We’re hardwired to do this. We fight against anything we don’t understand, and our first reaction is to deny it any validation. We weld our understanding to our beliefs, and we fight for both. That something might be valid but beyond our comprehension is anathema– we instead fight against it and seek to validate ourselves in so doing.
It’s possible to be genuinely pretentious. Creators often do this, when they’re afraid their audience is catching up with them. Works will be made obtuse, defy explanation, and hint at a bigger picture than is actually there. To actually be pretentious, something has to pretend.
I remember playing The Stanley Parable, and Braid, and the rallying cry of the detractors for both games was that those games were pretentious. They are not. What they don’t do is fully explain themselves, but that isn’t the same thing. It just sounds better to say something is pretentious than “I didn’t get it”, or “I did get it, but it didn’t move me”. It’s okay not to be moved by a powerful work. It’s not okay to try to say a work isn’t powerful just because it wasn’t powerful for you.
I’ve written before about how it’s okay to not like things. This is the same concept. It’s okay to have a different reaction to things than other people. In fact, it’s pretty much inevitable. I don’t think we talk about this enough. I feel like we have culturally moved to a place where, in our little circles, it’s not okay not to like the things everyone else likes. You have to have a reason WHY, and if you do, you have to be willing to listen and try all the suggestions people have to make it better. If someone likes something and you do not, something is wrong and must be fixed.

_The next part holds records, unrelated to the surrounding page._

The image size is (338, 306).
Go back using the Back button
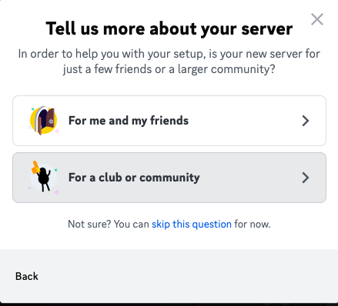point(27,276)
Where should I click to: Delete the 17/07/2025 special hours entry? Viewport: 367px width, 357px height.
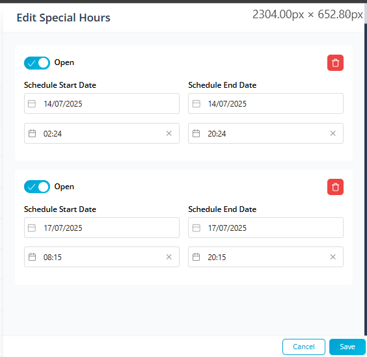335,187
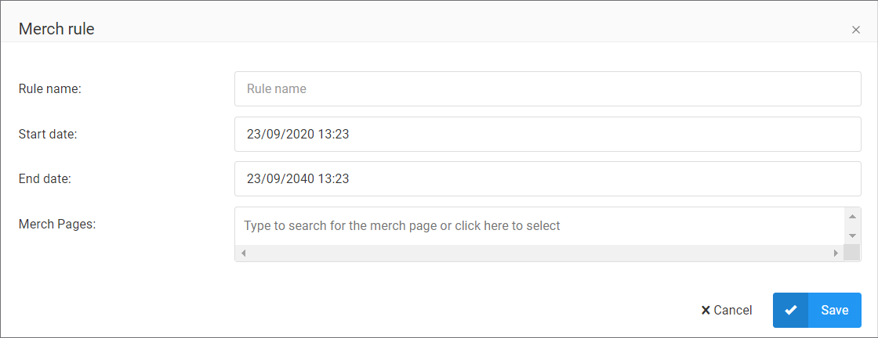Viewport: 878px width, 338px height.
Task: Click the vertical scrollbar in Merch Pages
Action: tap(851, 226)
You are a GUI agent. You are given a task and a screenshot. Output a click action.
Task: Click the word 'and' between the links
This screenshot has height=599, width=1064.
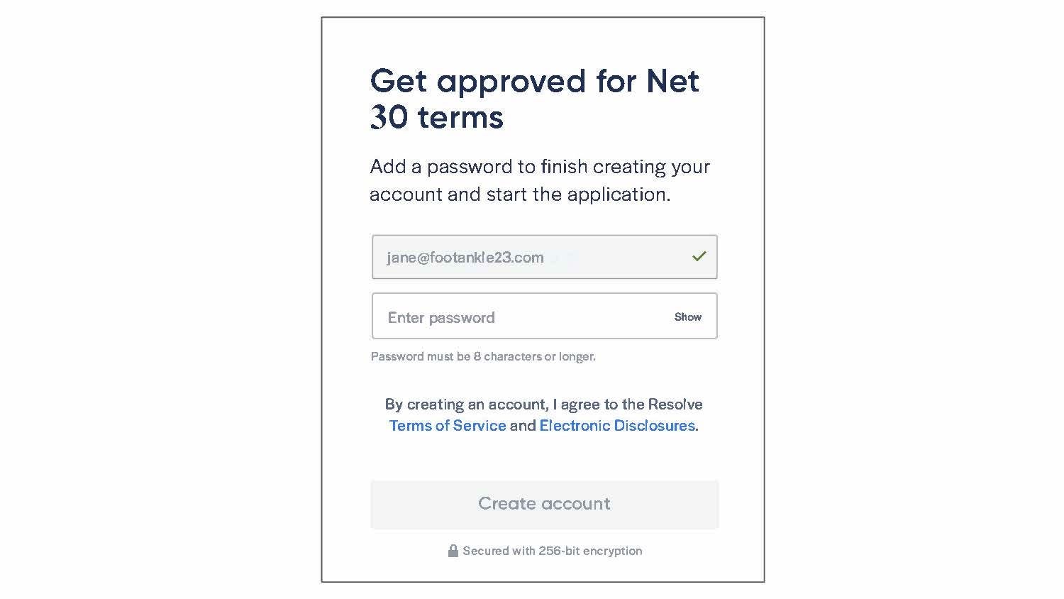point(523,425)
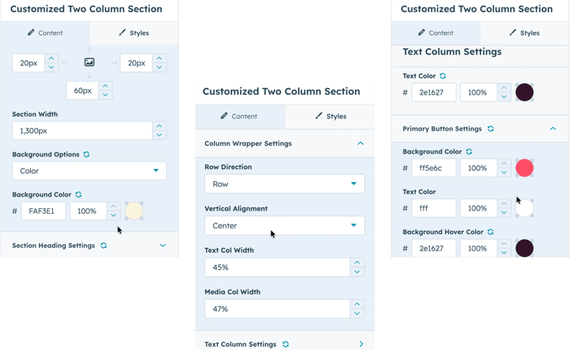The height and width of the screenshot is (350, 570).
Task: Click refresh icon beside Primary Button Settings
Action: (x=490, y=129)
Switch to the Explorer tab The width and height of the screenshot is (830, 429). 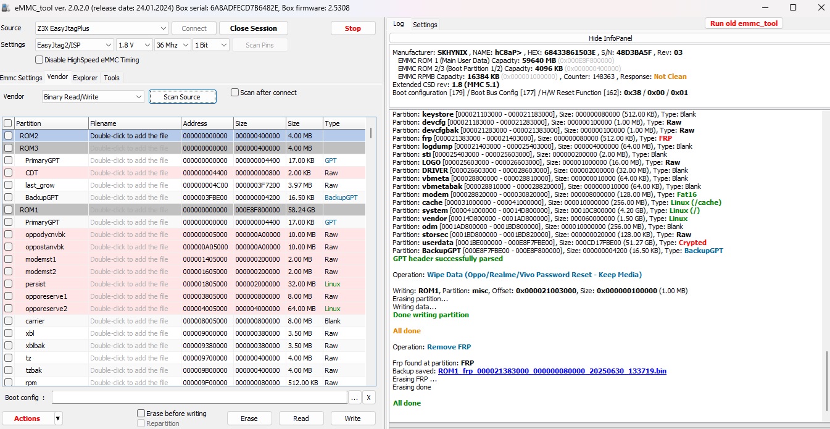tap(85, 78)
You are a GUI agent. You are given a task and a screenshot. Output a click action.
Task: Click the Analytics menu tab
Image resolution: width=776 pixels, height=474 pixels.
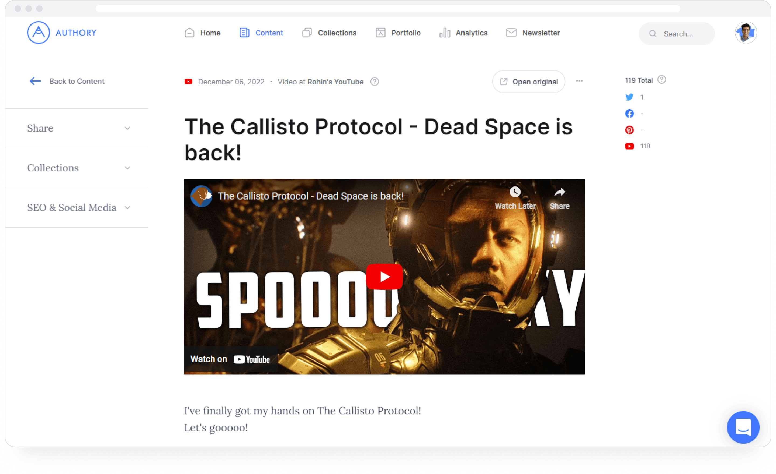coord(471,32)
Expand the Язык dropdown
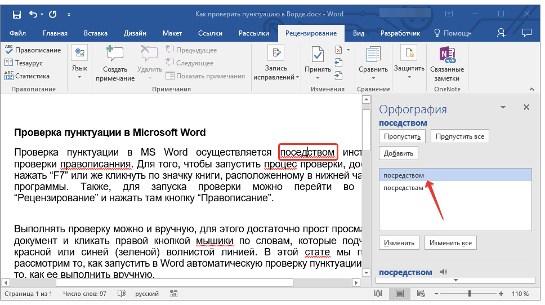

I just finished a game, one that’s already being blasted as “pretentious”. It’s about a lot of things, about game design, about relationships, about fixing broken things. It’s about being pretentious, and about being heartfelt and genuine. It’s powerful, and a lot of people won’t get it. A lot of people won’t be able to get it; they’ll simply lack the experience and understanding to have it resonate. They’ll have different experiences and understandings, and other things will resonate with them.
I keep typing this paragraph over and over again, because I can’t quite get the thoughts in my head to coalesce. Maybe it’s late, maybe I’m tired, but I don’t want to sleep and have these thoughts get lost, paved over by the new day. I lose a lot of thoughts that way, because I’ve convinced myself that I’m creative and can just come up with more. I’m fond of saying that ideas are worth very little until you make something with them. I still believe that, but I think I’ve started to conflate ideas with thoughts, and I think I’ve started discarding thoughts, even important ones, because I believe I can just come up with more.
I can, I always will, but perhaps sometimes it’s worth holding onto a thought. I just finished a game that felt like a front row seat to a cry of anguish, and in experiencing it I felt like I could have perfectly mimicked that cry. It cut deeply, and I’m still reeling. This whole post, all of it, I’m writing so that I can make sense of my own thoughts, because they were a mess. They’re better now, I’ve made sense of them while talking around them for ten paragraphs.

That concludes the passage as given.